→ **Task item**: Only the lines from the one containing "ORAI E VIGIAI (628, 1615)" through the one containing "VIVER EM FAMÍLIA (801, 1954)" should be printed, exactly as they appear below, with both ends included.

→ **Stored items**:
>>
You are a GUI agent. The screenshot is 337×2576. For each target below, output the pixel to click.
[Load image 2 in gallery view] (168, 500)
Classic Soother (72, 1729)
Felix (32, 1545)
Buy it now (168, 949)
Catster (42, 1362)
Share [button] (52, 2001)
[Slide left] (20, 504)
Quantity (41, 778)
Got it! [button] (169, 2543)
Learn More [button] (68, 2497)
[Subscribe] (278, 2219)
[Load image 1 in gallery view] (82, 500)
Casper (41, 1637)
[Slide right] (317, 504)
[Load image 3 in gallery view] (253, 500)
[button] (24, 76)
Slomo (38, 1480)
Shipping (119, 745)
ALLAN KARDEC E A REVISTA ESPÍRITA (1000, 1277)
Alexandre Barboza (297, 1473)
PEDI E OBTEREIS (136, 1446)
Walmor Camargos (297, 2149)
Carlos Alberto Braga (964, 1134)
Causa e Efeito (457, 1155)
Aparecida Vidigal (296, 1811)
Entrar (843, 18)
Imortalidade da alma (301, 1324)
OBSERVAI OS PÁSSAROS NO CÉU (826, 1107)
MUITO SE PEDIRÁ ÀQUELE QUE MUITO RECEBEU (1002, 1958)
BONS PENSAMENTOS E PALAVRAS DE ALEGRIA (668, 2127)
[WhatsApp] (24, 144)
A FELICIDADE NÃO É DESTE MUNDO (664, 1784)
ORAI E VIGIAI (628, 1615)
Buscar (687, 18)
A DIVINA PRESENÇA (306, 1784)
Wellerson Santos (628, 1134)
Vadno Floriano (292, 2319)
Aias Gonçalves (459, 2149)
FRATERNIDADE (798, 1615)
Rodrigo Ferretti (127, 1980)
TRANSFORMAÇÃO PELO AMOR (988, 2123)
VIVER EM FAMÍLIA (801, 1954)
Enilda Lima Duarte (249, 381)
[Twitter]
<<
→ **Response to this exercise**:
ORAI E VIGIAI (628, 1615)
Buscar (687, 18)
A DIVINA PRESENÇA (306, 1784)
Wellerson Santos (628, 1134)
Vadno Floriano (292, 2319)
Aias Gonçalves (459, 2149)
FRATERNIDADE (798, 1615)
Rodrigo Ferretti (127, 1980)
TRANSFORMAÇÃO PELO AMOR (988, 2123)
VIVER EM FAMÍLIA (801, 1954)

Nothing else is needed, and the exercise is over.